It should come as no surprise that Mayer failed to pull off what would have been a remarkable turnaround. It certainly wasn’t for lack of trying.
If nothing else, Mayer’s tenure has been eventful. She’s certainly been busy spinning one strategy after another. There were spinoffs and reverse spinoffs. Dozens of acquisitions and write-offs. Every web property torn up and rebuilt. Top executives hired and fired. And there was Katie Couric.
The problem is, you can’t turn around a tech company by trial and error. You have to focus. You have to come up with one strategy and stick with it. Did I forget to mention that it also has to be the right strategy? There’s that too.
Mayer’s most recent strategic plan had Yahoo focused on three global platforms (search, mail and Tumblr), four verticals (news, sports, finance and lifestyle) in key geographies, and four revenue growth drivers, aka Mayer’s renown mavens (mobile, video, native and social).
That was the plan; I kid you not. The only thing missing was a partridge in a pear tree.

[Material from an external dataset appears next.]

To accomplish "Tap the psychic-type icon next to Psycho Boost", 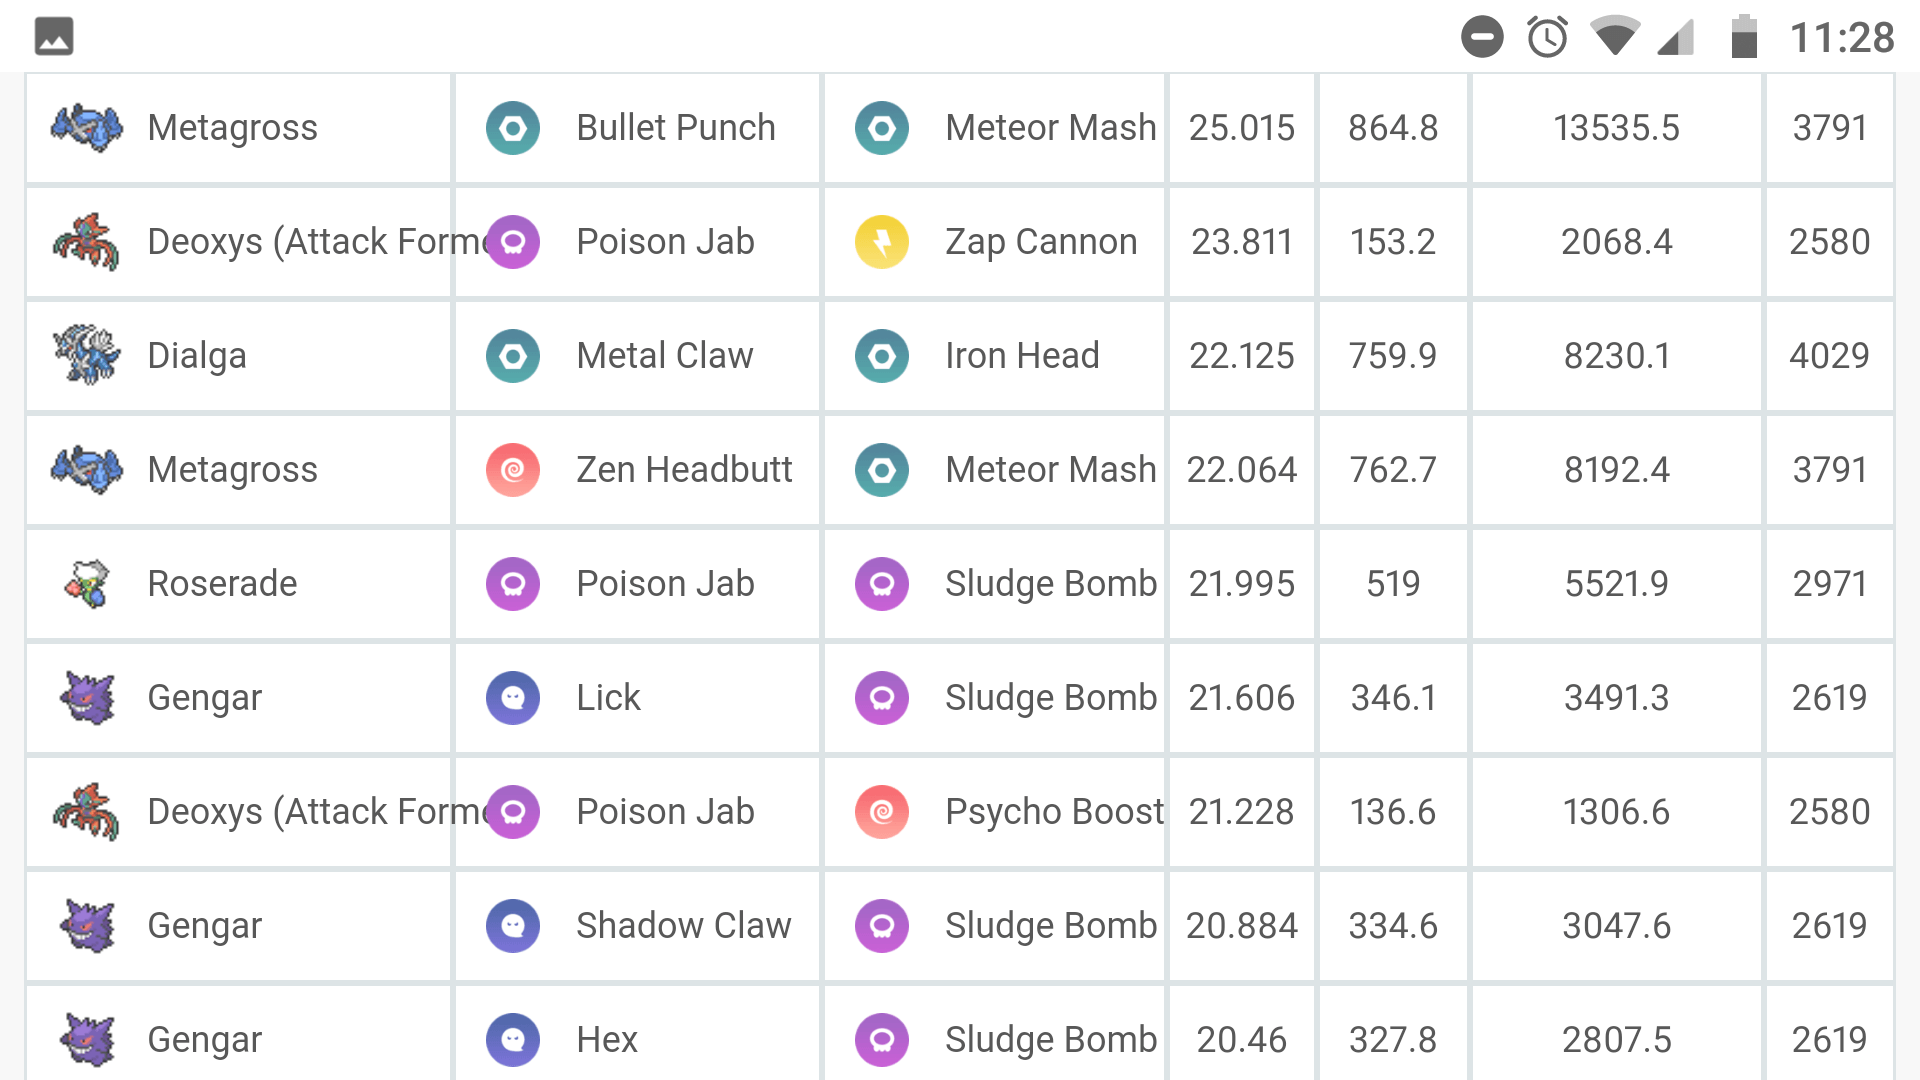I will pyautogui.click(x=882, y=812).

Nobody will ever know if another CEO could have saved Yahoo from the junk pile, but then, that’s never stopped anyone from debating the question. And who knows if the Verizon deal will close. One thing is clear, though. Mayer has a bright future ahead of her. There will be no shortage of board seats and chief executive opportunities. It’ll be interesting to see where she turns up next.